Exercise: The lines to reproduce from the material below are those from the one containing "This screenshot has width=588, height=365." through the one containing "The image size is (980, 470).", both included; write them out exactly and add nothing.

****

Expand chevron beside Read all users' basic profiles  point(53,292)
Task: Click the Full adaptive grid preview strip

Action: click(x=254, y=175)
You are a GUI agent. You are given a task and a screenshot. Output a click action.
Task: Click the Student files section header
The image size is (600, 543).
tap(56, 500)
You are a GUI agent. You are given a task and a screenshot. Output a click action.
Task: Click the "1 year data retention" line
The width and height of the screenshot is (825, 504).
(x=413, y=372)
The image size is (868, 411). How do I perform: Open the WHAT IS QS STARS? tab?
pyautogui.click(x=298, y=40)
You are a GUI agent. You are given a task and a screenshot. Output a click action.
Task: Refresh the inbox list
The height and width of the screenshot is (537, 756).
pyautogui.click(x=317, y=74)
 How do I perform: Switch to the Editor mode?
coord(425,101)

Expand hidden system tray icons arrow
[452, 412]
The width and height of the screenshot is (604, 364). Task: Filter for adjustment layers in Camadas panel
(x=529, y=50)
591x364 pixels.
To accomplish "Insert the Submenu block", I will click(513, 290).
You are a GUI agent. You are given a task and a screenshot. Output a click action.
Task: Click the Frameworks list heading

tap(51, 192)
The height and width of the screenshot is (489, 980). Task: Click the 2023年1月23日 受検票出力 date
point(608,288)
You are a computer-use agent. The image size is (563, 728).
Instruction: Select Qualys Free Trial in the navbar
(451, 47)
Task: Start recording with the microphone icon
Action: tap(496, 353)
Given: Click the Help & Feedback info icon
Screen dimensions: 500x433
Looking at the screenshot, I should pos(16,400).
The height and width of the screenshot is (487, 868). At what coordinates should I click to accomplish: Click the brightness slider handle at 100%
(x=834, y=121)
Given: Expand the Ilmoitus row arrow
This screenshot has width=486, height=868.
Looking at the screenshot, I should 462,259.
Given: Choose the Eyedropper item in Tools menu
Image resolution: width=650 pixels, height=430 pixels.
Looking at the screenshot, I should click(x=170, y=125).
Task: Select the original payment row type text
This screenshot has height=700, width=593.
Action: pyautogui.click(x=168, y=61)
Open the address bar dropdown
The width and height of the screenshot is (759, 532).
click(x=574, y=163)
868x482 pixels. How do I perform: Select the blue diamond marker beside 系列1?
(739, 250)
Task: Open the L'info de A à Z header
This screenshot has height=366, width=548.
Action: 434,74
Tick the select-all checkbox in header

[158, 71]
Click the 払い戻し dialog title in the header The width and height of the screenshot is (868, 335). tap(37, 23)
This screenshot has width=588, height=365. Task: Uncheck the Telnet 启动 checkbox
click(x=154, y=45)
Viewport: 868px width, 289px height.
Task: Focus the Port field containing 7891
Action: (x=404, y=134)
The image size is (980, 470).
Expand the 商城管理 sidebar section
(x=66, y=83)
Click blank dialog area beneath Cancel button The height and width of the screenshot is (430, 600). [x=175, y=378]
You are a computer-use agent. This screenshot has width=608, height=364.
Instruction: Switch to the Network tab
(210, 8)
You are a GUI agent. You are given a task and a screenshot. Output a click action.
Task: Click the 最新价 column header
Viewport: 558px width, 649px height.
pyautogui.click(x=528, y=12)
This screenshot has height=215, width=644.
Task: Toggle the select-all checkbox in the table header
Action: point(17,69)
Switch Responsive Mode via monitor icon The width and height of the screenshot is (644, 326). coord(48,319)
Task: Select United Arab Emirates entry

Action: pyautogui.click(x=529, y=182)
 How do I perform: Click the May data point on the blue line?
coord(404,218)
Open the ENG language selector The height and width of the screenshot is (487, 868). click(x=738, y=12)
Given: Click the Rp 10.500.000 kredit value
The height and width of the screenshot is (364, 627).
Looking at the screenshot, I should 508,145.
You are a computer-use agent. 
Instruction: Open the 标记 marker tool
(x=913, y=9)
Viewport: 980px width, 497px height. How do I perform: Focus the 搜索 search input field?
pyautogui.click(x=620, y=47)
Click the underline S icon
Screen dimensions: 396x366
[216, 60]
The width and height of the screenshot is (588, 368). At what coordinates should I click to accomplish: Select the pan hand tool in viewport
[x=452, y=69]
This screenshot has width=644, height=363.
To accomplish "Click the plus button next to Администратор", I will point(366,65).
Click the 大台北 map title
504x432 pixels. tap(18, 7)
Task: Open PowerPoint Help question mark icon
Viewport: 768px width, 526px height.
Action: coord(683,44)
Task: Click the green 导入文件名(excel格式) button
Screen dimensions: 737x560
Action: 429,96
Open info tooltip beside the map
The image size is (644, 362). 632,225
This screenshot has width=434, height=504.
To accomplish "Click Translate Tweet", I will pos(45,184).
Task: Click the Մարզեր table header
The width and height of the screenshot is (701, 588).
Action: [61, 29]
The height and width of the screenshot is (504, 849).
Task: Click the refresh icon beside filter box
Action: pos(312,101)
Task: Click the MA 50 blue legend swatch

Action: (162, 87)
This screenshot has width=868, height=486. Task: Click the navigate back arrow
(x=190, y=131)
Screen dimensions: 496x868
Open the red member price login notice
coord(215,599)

****

Result of the exercise:
This screenshot has width=588, height=365. Task: Uncheck the Telnet 启动 checkbox
click(x=154, y=45)
Viewport: 868px width, 289px height.
Task: Focus the Port field containing 7891
Action: (x=404, y=134)
The image size is (980, 470).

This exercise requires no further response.